Could you please output only the lines from the one holding "Click the t_user table name in SQL" through the end of the listing below, exactly as written and without pictures?

-- Opening Marker --

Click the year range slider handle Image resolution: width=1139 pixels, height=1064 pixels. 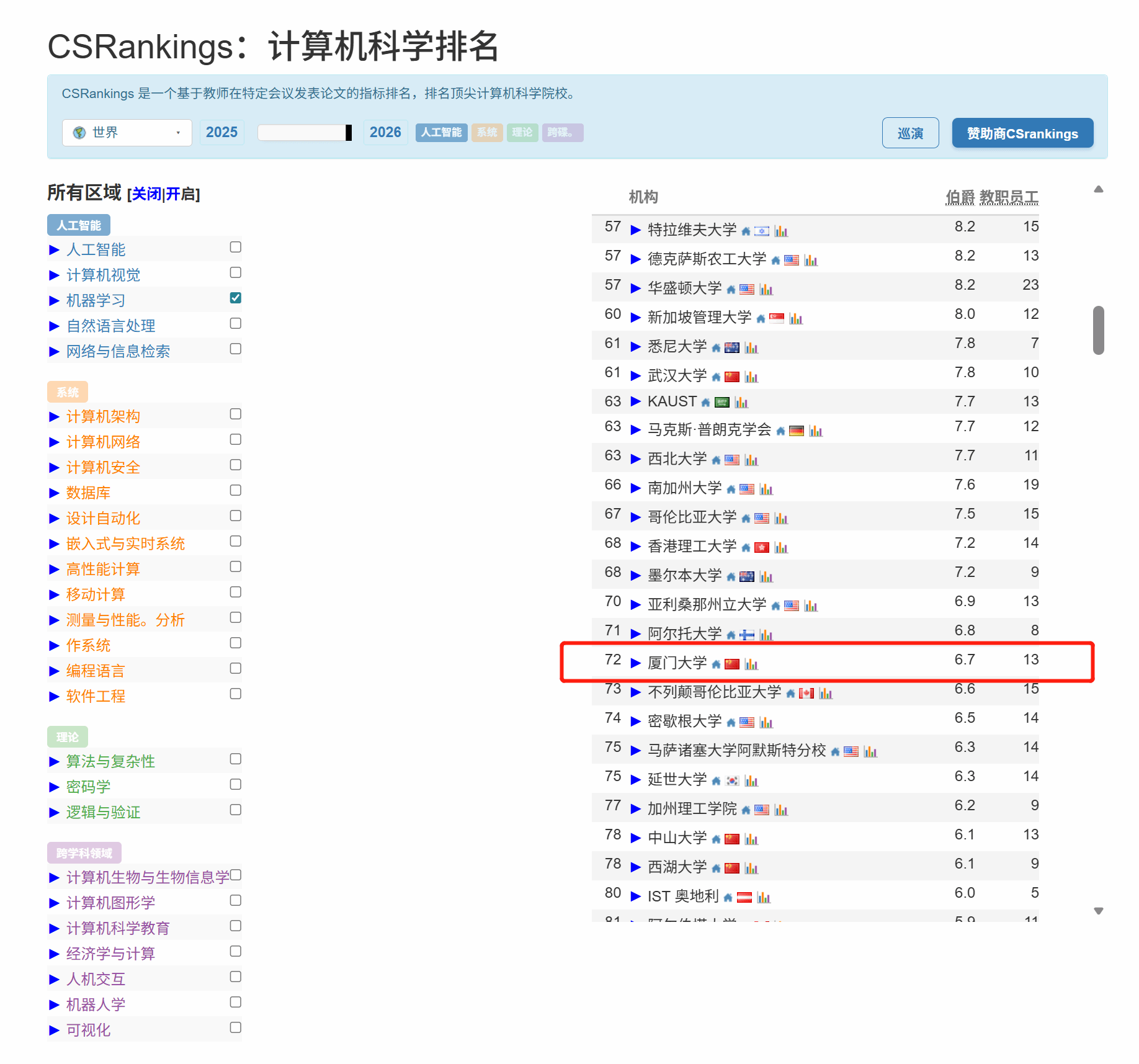[x=349, y=133]
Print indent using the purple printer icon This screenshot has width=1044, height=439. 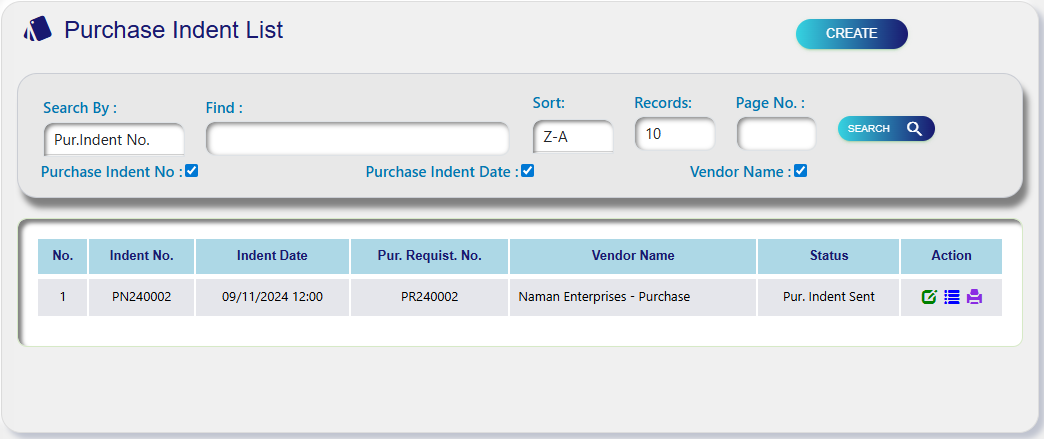click(x=974, y=297)
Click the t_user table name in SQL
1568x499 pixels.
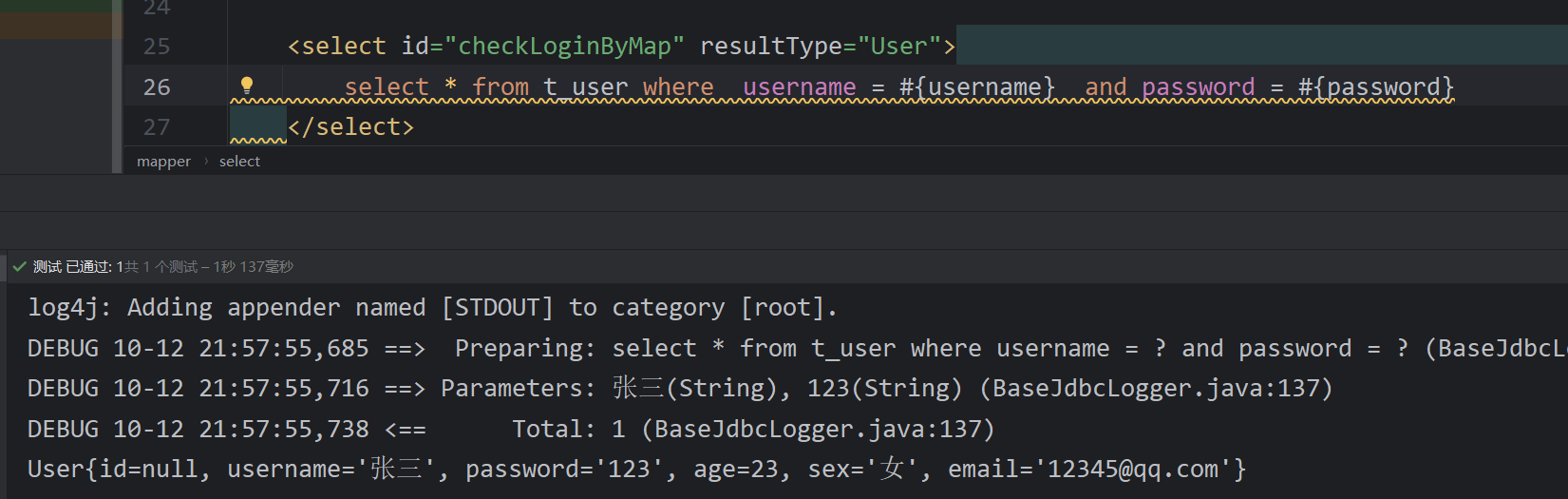[585, 87]
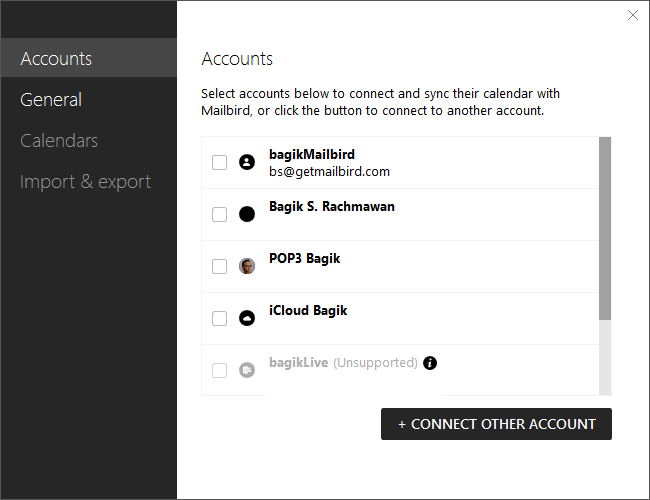650x500 pixels.
Task: Close the settings dialog with the X
Action: click(633, 15)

-- Closing Marker --

*Task output*
Click the t_user table name in SQL
1568x499 pixels.
[585, 87]
650x500 pixels.
Task: Close the settings dialog with the X
Action: click(633, 15)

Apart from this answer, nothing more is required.